À Venette dans l'Oise, ils recyclent les bâches publicitaires des événements annulés en raison de la Covid en trousses

Faute de pouvoir organiser un vide-dressing en raison de la crise sanitaire, un couple a décidé de recycler la bâche publicitaire qui annonçait l'événement en trousses. Celles-ci, une fois vendues, serviront à financer un composteur pour leur commune.

À Venette dans l'Oise Swann Bergeron et Yoan Martin on eu l'idée de recycler les bâches publicitaires en trousses
À Venette dans l'Oise Swann Bergeron et Yoan Martin on eu l'idée de recycler les bâches publicitaires en trousses © Florie Castaingts / FTV

En un mois, Swann et Yoan n'ont pas chômé ! Faute de pouvoir organiser un vide-dressing à Venette dans l'Oise à cause de la crise sanitaire, ils ont décidé de recycler la bâche publicitaire qui annonçait l'événement en trousses.

"On s'est retrouvé avec une bâche que l'on ne pouvait pas recycler et Yoan s'est dit : si on en faisait quelque chose, cela pourrait être un essai, raconte Swann Bergeron. Vu que le monde associatif est un peu au ralenti, on ne peut pas créer d'événement alors dans ce cas-là faisons des ventes via cette bâche."

Après un premier essai concluant, le couple a lancé un appel auprès d'autres entreprises pour recycler également leurs bâches. Au total, une cinquantaine de trousses ont été réalisées. Un beau défi pour Yoan, commercial dans la communication, qui a tout appris sur le tas. "La couture, c'est tout nouveau pour moi, j'ai appris en une semaine", confie-t-il. 

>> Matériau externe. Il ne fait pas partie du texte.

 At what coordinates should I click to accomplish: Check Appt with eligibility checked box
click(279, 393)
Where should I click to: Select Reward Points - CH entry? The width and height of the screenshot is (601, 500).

Le composteur déjà financé de moitié

Les trousses sont vendues 5 euros dans une agence immobilière de la commune, mais aussi quelques boutiques de décoration et une boulangerie. "Ça part relativement bien, affirme la boulangère. Mais il faut les proposer, expliquer aux clients le principe."

Car les ventes de ces trousses ont un objectif précis : financer l'achat d'un composteur pour les habitants de Venette. Une initiative que le maire ne pouvait pas refuser. Il a même des idées pour la suite. "On va commencer à mettre cela en place avec la boîte à dons et puis on va voir comment cela se passe, comment les gens réagissent", indique le maire, Romuald Seels. 

Pour le moment, le projet est bien parti. Pour acheter le composteur, il faut compter 250 euros. Avec la vente des trousses, en un mois la moitié de la somme est déjà atteinte.